A new study from University of California, Merced researchers has provided the first systematic measurement of how heat waves amplify wildfire risk across the Western United States, finding that the relationship is far stronger than previously understood.
The research team — postdoctoral research scholar Dmitri Kalashnikov, postdoctoral researcher Cong Yin, Ph.D. student Madhulika Gurazada, and postdoctoral researcher Mukesh Kumar — analyzed two decades of wildfire activity from 2001 to 2024. They defined a heat wave as three or more consecutive days with temperatures in the top tenth of hottest days for a given location.
The results showed that while heat waves accounted for only 12% to 15% of warm-season days, 42% of all area burned by wildfires occurred during or right after a heat wave. In many parts of the West, the amount of land that burned each day was more than 50% larger during heat waves than during the cooler days immediately before the heat wave began. In some regions, the difference reached up to 300%.
“We expected a big impact, but the numbers still surprised us,” the researchers said.
The study identified several mechanisms by which heat waves worsen fire conditions. Hot temperatures increase the atmosphere’s demand for moisture, rapidly drying out vegetation and making it easier to ignite. Heat waves also limit nighttime humidity, allowing fires to remain active for longer periods and burn through more hours of the night.
Additionally, the hot, unstable atmosphere during heat waves creates conditions favorable for lightning. The researchers found increases in cloud-to-ground lightning, including “dry” lightning, during and after heat waves across many parts of the West. Dry lightning occurs when precipitation evaporates before reaching the ground, igniting vegetation without producing enough rainfall to douse the flames.
The risk often persists even after the heat wave ends, the researchers said, as dry vegetation and dead material on the ground tend to remain unusually dry for days after temperatures return closer to normal.
The connection between heat waves and wildfire activity is becoming increasingly important as global temperatures rise, fueled by greenhouse gas emissions. Since 2001, the number of heat wave days across Western U.S. forests has nearly doubled. During the same period, the amount of forest area burned increased by 2.5 times. The researchers calculated that without the increase in heat wave days since 2001, the cumulative area of burned forest would have been 37% smaller.
As MSI previously reported, the wildfire burning season in North America has extended by 36% due to climate change, and fire-prone weather days have nearly tripled globally as the climate warms.
Not all ecosystems responded the same way, the study found.
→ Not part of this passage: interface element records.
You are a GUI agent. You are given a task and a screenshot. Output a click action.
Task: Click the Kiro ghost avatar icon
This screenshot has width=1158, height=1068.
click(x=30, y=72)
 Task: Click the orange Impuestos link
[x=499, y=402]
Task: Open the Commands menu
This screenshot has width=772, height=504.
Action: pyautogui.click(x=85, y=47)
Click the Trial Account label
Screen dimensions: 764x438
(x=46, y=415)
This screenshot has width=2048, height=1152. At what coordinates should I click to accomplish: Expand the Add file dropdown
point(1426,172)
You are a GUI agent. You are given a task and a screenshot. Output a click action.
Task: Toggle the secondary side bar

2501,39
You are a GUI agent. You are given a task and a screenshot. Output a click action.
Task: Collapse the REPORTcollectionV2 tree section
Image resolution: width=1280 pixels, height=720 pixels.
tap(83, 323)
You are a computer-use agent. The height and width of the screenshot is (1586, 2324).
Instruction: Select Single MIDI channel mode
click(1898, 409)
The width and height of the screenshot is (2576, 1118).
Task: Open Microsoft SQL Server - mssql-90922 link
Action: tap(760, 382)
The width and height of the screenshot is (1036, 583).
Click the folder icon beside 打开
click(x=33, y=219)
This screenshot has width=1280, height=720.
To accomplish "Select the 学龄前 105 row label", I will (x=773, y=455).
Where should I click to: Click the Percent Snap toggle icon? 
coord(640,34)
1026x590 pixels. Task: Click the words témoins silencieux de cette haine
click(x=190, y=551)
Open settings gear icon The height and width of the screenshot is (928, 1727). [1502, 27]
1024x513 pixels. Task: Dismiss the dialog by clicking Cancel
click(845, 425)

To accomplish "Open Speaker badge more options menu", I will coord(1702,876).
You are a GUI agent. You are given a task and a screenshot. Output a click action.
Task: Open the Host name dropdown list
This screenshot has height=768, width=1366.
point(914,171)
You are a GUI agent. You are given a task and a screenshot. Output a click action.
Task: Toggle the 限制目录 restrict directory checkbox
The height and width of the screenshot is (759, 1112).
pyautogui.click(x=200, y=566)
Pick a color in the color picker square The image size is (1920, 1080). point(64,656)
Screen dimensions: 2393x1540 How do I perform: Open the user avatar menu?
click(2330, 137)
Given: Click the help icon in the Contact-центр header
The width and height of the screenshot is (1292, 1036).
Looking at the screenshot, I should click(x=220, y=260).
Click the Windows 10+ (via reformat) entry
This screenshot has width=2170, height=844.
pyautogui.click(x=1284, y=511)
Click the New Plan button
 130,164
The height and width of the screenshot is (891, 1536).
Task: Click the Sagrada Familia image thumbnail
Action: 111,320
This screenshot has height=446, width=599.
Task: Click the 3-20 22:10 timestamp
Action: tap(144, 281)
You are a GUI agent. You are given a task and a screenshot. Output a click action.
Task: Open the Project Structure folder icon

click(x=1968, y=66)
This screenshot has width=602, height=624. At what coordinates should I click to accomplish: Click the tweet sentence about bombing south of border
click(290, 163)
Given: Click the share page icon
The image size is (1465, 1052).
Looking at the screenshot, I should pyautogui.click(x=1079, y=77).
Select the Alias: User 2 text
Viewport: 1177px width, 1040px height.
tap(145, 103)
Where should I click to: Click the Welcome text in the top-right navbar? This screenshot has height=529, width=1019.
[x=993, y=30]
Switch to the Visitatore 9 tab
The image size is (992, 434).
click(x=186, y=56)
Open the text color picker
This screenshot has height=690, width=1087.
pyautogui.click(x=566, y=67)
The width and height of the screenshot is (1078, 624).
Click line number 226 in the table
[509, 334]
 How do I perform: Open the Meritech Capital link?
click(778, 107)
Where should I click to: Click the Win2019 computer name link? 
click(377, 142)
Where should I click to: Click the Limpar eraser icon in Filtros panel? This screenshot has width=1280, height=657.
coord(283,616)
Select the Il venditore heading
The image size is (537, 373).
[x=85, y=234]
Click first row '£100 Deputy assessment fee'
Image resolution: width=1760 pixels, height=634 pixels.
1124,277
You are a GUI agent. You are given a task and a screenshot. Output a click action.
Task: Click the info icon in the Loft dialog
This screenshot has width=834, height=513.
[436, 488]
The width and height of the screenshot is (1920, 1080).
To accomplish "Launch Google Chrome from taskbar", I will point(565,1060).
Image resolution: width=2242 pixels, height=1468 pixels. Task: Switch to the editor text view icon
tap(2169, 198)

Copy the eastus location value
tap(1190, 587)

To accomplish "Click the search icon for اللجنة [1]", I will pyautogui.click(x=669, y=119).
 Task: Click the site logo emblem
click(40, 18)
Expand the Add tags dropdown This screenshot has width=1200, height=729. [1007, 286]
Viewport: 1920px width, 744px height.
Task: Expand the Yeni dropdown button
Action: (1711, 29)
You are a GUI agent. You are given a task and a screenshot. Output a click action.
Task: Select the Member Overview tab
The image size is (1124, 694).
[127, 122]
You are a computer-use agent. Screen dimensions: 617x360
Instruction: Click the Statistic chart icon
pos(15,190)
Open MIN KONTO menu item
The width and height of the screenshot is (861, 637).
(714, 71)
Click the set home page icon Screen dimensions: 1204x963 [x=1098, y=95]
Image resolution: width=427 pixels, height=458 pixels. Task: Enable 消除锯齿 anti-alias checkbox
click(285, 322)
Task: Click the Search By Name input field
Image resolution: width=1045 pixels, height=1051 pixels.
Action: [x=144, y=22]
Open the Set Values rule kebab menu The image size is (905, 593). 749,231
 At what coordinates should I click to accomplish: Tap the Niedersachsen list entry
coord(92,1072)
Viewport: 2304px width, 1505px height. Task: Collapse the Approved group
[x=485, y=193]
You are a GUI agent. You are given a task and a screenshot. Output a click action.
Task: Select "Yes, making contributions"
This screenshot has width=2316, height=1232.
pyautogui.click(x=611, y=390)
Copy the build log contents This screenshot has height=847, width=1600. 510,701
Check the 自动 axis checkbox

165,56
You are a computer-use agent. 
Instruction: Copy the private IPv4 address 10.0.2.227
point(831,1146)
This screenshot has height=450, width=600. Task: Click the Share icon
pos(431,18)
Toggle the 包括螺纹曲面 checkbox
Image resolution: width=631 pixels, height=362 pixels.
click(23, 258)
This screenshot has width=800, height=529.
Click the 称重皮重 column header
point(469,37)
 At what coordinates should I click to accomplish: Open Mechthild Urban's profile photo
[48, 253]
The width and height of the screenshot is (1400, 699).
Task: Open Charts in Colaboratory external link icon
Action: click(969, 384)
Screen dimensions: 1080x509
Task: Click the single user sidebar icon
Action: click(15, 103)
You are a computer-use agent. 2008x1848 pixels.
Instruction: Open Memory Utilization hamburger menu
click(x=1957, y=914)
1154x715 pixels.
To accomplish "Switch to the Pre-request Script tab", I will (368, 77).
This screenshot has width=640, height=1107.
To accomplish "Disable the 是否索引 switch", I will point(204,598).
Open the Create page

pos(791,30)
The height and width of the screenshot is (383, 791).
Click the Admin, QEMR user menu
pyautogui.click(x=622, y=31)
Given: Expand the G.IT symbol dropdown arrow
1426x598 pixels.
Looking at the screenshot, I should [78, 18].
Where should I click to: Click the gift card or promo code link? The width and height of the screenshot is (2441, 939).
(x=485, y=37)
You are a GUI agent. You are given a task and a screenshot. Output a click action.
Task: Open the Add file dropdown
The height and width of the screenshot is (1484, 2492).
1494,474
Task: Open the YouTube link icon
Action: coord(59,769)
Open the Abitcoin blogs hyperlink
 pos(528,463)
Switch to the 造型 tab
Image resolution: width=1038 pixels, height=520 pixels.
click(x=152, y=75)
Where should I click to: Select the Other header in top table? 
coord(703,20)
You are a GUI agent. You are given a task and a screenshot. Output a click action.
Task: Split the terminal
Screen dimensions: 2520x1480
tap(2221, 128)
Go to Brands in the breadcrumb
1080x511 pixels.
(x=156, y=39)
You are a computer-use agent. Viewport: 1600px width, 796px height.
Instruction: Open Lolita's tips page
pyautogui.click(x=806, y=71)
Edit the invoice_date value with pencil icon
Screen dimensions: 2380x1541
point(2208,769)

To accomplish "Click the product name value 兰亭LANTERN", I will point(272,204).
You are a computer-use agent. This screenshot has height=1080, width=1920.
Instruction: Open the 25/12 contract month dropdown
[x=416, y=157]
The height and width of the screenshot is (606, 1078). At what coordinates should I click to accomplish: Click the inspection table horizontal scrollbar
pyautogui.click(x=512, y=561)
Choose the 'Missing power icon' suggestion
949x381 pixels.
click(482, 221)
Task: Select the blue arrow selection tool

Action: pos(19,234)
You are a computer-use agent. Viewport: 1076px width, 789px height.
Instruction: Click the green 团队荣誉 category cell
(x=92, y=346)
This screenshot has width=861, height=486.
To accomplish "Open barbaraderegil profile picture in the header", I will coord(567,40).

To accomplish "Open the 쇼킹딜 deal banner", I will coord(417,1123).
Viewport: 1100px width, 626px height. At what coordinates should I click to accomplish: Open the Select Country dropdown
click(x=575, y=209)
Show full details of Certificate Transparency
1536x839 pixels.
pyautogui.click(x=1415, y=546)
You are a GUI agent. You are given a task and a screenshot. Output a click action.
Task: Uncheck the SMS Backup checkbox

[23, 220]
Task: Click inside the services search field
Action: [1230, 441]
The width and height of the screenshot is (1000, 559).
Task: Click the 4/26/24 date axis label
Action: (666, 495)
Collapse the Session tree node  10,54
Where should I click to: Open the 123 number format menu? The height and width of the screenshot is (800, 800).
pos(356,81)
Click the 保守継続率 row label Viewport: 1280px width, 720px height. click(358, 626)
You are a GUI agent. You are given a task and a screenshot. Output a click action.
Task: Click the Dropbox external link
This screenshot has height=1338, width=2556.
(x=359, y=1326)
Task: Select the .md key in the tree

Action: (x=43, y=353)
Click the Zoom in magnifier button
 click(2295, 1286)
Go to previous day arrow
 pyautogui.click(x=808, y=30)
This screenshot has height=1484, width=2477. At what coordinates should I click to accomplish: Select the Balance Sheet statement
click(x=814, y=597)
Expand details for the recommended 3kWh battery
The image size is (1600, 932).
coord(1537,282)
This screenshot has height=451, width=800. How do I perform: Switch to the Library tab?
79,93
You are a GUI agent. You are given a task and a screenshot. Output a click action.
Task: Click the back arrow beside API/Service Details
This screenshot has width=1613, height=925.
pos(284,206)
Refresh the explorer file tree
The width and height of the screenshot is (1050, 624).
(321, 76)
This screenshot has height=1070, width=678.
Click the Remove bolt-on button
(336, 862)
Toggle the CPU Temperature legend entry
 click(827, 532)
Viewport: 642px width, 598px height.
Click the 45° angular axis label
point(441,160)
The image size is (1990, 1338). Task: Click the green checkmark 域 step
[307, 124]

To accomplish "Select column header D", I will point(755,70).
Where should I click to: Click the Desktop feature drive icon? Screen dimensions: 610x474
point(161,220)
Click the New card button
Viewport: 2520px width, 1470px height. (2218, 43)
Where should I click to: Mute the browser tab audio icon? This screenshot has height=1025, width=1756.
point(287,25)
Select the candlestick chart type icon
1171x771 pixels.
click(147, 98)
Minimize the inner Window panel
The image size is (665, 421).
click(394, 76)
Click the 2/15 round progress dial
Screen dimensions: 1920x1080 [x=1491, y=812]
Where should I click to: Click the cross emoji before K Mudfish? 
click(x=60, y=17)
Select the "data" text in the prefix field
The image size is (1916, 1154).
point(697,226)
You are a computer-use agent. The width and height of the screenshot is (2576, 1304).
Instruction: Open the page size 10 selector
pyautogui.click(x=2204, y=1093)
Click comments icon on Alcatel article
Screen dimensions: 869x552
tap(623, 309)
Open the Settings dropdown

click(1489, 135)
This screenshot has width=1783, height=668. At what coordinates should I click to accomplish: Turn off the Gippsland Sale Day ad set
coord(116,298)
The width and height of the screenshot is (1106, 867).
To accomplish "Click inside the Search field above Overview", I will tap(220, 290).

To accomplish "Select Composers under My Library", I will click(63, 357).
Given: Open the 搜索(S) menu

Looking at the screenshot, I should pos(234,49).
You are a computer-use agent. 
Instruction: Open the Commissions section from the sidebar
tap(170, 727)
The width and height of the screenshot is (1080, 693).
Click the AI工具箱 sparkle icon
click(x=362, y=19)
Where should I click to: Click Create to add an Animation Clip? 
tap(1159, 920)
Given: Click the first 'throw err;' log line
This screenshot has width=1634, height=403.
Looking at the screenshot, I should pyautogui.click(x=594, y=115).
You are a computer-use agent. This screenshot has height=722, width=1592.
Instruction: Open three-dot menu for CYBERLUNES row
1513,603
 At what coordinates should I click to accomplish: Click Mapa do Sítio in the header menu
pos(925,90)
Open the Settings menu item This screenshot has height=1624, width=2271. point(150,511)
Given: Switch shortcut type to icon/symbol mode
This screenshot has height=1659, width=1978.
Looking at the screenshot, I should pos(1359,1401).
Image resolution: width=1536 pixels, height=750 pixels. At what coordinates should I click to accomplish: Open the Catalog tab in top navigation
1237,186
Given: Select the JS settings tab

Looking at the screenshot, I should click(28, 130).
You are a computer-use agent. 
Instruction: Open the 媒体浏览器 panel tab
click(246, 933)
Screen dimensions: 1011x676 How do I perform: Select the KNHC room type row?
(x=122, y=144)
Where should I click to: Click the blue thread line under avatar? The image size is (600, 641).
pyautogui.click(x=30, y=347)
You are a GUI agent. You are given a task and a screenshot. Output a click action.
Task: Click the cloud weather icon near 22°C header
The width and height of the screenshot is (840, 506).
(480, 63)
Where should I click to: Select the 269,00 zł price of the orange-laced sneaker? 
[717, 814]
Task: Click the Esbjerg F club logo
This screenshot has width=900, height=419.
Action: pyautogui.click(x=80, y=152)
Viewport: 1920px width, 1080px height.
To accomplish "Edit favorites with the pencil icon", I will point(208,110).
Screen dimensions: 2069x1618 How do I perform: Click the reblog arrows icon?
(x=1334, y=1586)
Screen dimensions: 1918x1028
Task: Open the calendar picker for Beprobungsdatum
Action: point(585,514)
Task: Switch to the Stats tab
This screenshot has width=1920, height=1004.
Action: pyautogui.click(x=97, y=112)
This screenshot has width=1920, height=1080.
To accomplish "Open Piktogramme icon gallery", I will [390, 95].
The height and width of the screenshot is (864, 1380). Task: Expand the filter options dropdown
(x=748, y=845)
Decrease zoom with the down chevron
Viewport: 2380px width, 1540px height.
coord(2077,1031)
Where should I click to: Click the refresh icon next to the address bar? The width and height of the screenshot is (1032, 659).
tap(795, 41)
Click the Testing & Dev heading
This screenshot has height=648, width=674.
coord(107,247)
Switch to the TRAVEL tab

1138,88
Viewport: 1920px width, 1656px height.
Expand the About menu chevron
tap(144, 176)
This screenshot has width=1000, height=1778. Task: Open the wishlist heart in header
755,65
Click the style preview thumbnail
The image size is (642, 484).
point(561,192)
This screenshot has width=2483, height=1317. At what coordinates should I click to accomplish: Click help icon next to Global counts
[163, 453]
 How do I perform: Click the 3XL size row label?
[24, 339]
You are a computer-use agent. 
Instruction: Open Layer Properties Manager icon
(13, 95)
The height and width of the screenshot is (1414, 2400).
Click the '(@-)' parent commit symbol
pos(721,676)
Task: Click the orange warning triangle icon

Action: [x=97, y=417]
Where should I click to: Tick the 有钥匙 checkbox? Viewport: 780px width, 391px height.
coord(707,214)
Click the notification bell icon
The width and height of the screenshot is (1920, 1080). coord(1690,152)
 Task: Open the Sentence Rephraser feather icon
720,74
While researchers observed a strong long-term relationship between increasing heat waves and increasing burned area in forests, this was not the case in grasslands and shrublands, where total burned area has not increased. In those ecosystems, the amount of land that burns in a given year is influenced more strongly by the amount of available vegetation than by heat alone.
Climate change is causing Western U.S. summers to trend hotter and drier, the researchers said. Relative humidity during heat waves has declined in recent decades, especially in forested regions of California, Oregon and Washington. These drier heat waves appear particularly effective at increasing wildfire activity.
The researchers noted that wildfire forecasts already account for factors such as wind, humidity and fuel dryness, but typically have not included heat waves. The study suggests that heat waves deserve greater attention as increasingly important drivers of wildfire risk.